To install Phoebe on a machine running a MacOS:

# if you don't have these already, use homebrew to install:

brew install cmake
brew install gcc
brew install llvm
# stop here and follow the instructions llvm provides regarding setting path variables --
# run whatever line it tells you that looks like the one below, where username should be your laptop username.
#echo 'export PATH="/opt/homebrew/opt/llvm/bin:$PATH"' >> /Users/username/.bash_profile

brew install open-mpi
brew install hdf5-mpi
brew install scalapack
brew install libomp

# before building, set these flags
export CC=/opt/homebrew/opt/llvm/bin/clang
export CXX=/opt/homebrew/opt/llvm/bin/clang++
export LDFLAGS="-L/opt/homebrew/opt/llvm/lib/c++ -Wl,-no_compact_unwind,-rpath,/opt/homebrew/opt/llvm/lib/c++"
export CXXFLAGS="-I/opt/homebrew/opt/llvm/include -I/opt/homebrew/opt/libomp/include -fopenmp"
export CFLAGS="-I/usr/local/opt/libomp/include -I/opt/homebrew/opt/llvm/include"
export LIBRARY_PATH=$LIBRARY_PATH:/opt/homebrew/Cellar/gcc/13.2.0/lib/gcc/13/
export SDKROOT=$(xcrun --show-sdk-path)

mkdir build
cd build
cmake ../
make -j 4 phoebe  # change number to appropriate number of cpus

Additional notes:

  • We have encountered difficulty linking the ScaLAPACK library, especially when linking with libgfortran. If libgfortran is not found, try adding it specifically to LD_LIBRARY_PATH or LIBRARY_PATH as follows:

    export LIBRARY_PATH=$LIBRARY_PATH:/path/to/libgfortran/
    

    In particular, if you are using a version of gcc installed using homebrew, you might need to link the “Cellar” copy of libgfortran.

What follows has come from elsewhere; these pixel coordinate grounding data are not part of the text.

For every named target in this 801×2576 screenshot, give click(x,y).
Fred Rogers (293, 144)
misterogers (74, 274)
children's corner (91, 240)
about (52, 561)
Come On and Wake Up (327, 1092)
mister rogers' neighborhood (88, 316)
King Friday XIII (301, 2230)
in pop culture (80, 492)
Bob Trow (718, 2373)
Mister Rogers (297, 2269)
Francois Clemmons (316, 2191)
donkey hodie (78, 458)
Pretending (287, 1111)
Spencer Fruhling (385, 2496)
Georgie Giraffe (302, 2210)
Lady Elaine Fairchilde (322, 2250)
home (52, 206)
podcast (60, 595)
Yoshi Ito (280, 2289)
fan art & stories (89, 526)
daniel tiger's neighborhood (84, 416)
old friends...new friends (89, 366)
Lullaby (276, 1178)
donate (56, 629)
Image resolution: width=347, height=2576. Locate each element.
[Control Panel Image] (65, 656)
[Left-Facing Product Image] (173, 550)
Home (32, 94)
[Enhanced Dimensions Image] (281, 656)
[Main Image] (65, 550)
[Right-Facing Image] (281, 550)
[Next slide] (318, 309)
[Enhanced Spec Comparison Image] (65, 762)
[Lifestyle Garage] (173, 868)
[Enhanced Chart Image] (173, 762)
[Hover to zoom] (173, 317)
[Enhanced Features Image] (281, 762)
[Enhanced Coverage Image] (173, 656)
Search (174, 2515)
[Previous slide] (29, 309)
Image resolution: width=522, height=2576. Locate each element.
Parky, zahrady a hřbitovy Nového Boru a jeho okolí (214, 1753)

As an example working for gcc 12 is:

    export LIBRARY_PATH=$LIBRARY_PATH:/opt/homebrew/Cellar/gcc/12.2.0/lib/gcc/12/
    
  • Additonally, there exists an issue when building with the Apple Clang compiler and the Eigen library, specifically when Eigen is built using OpenMP with a c++ std>11. We recommend either building without OpenMP (cmake -DOMP_AVAIL=OFF ../), or using a different compiler.